Domaine Fabrice Gasnier
Appellation: Chinon
Proprietor: Sandrine & Fabrice Gasnier
Year Founded: early-1900s
Size: 35 hectares
Farming Protocol: Organic and biodynamic
The Root Treatment
By taking his fourth-generation domaine biodynamic, Fabrice Gasnier got his vines to reach deep—galvanizing his grapes with mineral verve.
Fabrice Gasnier was 21 years old and fresh off formative experiences in Entre-Deux-Mers, Champagne and Burgundy when he returned to Chinon to help his father make wine. “I remember that day perfectly,” says the tousle-haired fourth-generation vigneron. “It was September 26, 1990, the first day of the harvest—and the start of a great adventure.”
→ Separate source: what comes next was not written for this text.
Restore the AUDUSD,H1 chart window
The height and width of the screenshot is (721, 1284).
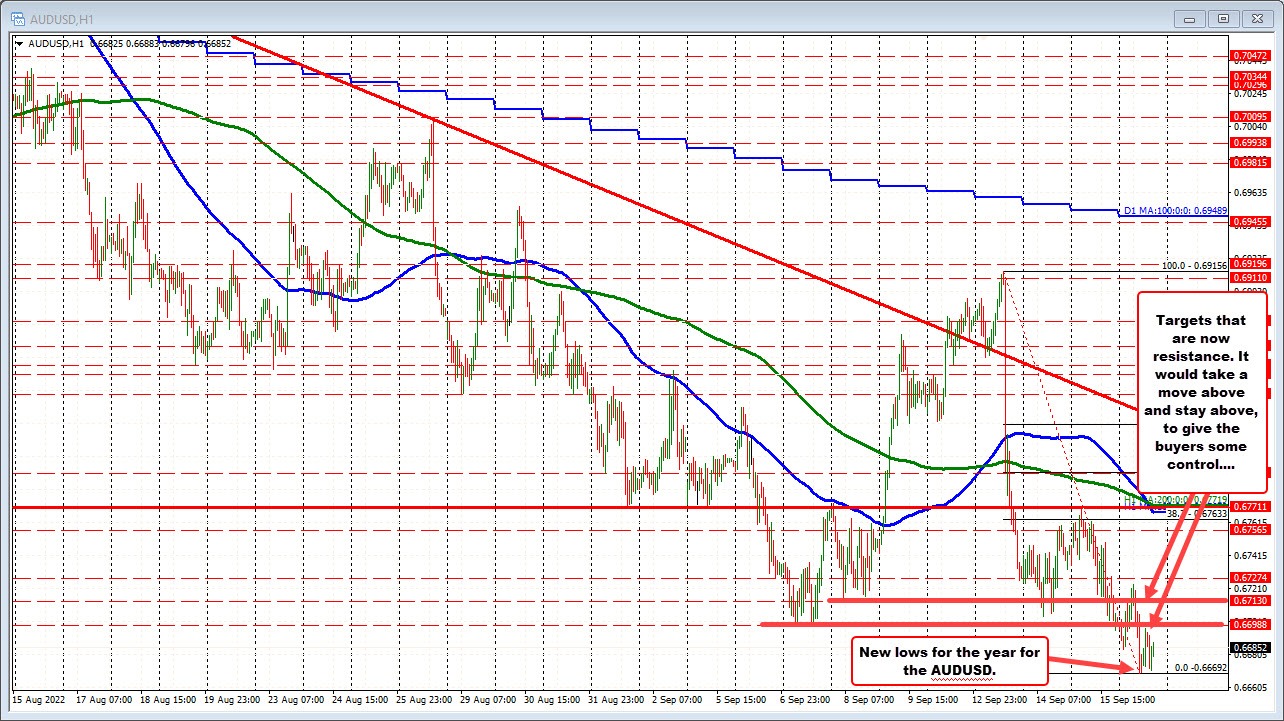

His great-grandfather Aimé Gasnier had begun with three hectares of vines intermixed with barley and corn—raising cattle, sheep, and pigs as well. Hubert took over in 1935 and grew the family’s vineyard holdings during World War II, when red wine was sometimes used as a food substitute when calories were in short supply. In 1966 Hubert passed the reins to his son Jacky, whose quarter-century of further development and modernization set the stage for a transformative injection of fresh thinking thanks to Fabrice, whose questing energy is palpable in the estate’s vibrant whites and tightly woven reds.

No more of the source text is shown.